The reason for this air pollution is because the state is operating 24 coal power plants, including the largest plant in the country and the worst polluting plant in the country.
17. No Green Energy
Given the fact the state has invested heavily in coal mining and its 24 coal power plants, it is of little surprise to learn Indiana is not investing much into sustainable green energy. It currently ranks as the 8th worst state for green energy, getting just 6% of its electricity from sustainable sources.
18. Drug Addiction
Perhaps the boredom of miles and miles of corn is bringing out the worst in people; Indiana ranks as the 9th worst state for drug problems. The state rated fairly high in addiction and fairly low in treating this addiction.
Indiana also ranked 15th for having the most drug overdose deaths and has one of the highest numbers of opioid prescriptions.
19. Lack of Diversity
Overall, 83% of Indiana residents are White and 9% are Black. But note, the vast majority of African Americans live in a few of the big cities, leaving the rural areas to be almost entirely White.
Also, only 2% of the population practices a religion other than Christianity.
20. Poor Public Transportation
Indiana is a very car-dependent state, and it ranks as the 17th worst state for public transportation infrastructure. Much of the public transportation that does exist is in the larger cities, so rural folks will have very limited public transportation options.
21. The Food Scene is Blah
Indiana ranks as the 14th worst state for its restaurant food scene. This score would probably be a lot worse if Indianapolis wasn’t included. The state really doesn’t excel at any one genre of food. Try the Sugar Cream Pie and fried tenderloin, but stay away from the fried brains. If in doubt, the state has a generous number of Cracker Barrel restaurants to enjoy.
FAQ’s: Is it Cheaper to Live in Indiana or Illinois?
In most cases, Indiana will be cheaper to live in than Illinois. The median home price in Indiana is only $186K versus $216k in Illinois. The total cost of living in Indiana is 18% less than the national average, and Illinois is only 7% cheaper than average.
FAQ’s: Are People from Chicago Moving to Indiana?
Yes, with the increase in remote working, nearly all big cities have seen an exodus of people leaving for lower cost of living areas. One article about the Chicago exodus had the headline “Miss the food, not the taxes” which sums up the situation pretty well.
The median sales price for a Chicago home was $268K while a similar home in Northwest Indiana goes for $195K. Also, the Chicago property taxes of 2% are double the Indiana property tax.

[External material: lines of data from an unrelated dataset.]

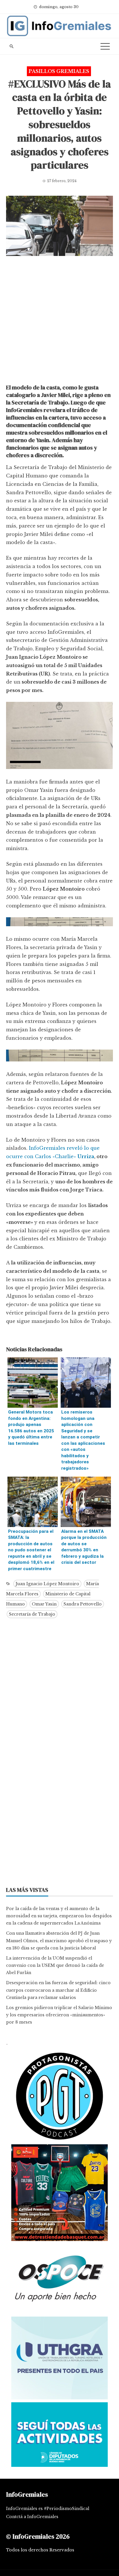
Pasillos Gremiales (59, 71)
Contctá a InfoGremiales (32, 2516)
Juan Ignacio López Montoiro (47, 1583)
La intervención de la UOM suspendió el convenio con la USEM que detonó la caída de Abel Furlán (55, 1965)
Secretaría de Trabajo (32, 1614)
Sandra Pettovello (83, 1604)
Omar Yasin (44, 1604)
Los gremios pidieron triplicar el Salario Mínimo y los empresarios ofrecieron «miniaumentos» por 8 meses (59, 2015)
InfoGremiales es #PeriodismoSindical (47, 2508)
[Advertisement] (59, 321)
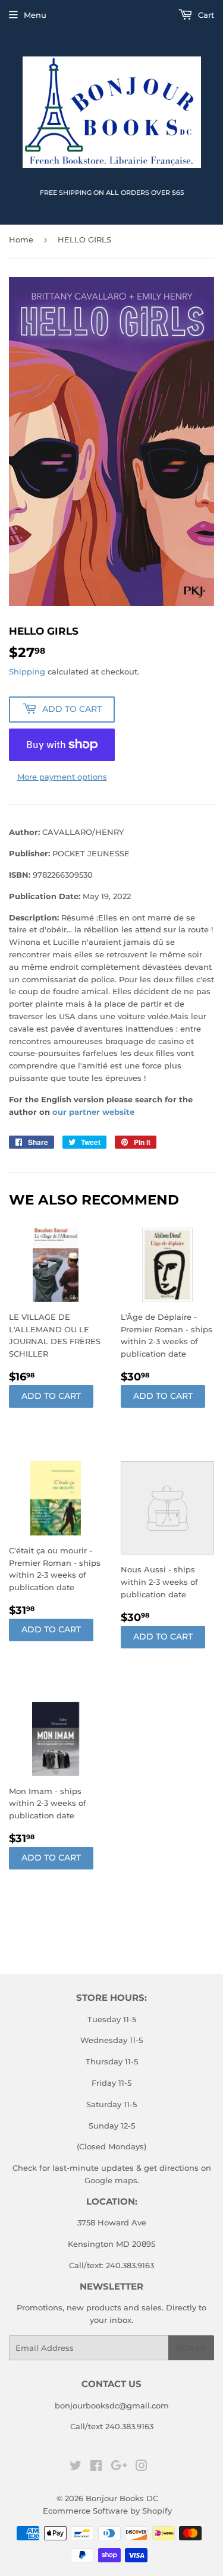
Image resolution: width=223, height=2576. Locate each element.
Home (21, 239)
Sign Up (191, 2348)
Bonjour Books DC (122, 2498)
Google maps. (111, 2180)
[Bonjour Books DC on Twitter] (75, 2467)
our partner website (93, 1112)
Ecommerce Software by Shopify (107, 2510)
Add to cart (51, 1396)
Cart (205, 15)
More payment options (62, 776)
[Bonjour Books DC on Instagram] (141, 2467)
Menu (35, 15)
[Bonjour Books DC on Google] (119, 2467)
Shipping (27, 671)
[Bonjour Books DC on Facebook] (96, 2467)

Also, remember that Indiana is physically close to Chicago. Many of these escapees are moving just a little over the Indiana state line, where they can get a cheaper house and still be within an hour’s drive of Chicago attractions.
FAQ’s: What is the Safest Place to Live in Indiana?
You should be safe in any neighborhood in Indiana except some bad parts of Indianapolis. The city of Indianapolis is ranked as the 10th worst city for crime.
The safest place to live is probably in a tent in the middle of a huge cornfield where there is nobody around for miles – – because corn doesn’t commit crime.
If corn tent living is not your idea of a dream life, then you will need to do further research to find a location that checks all of your boxes. Indiana is full of safe towns, so you’ll need to make your decision on other factors, such as schools, commute, etc.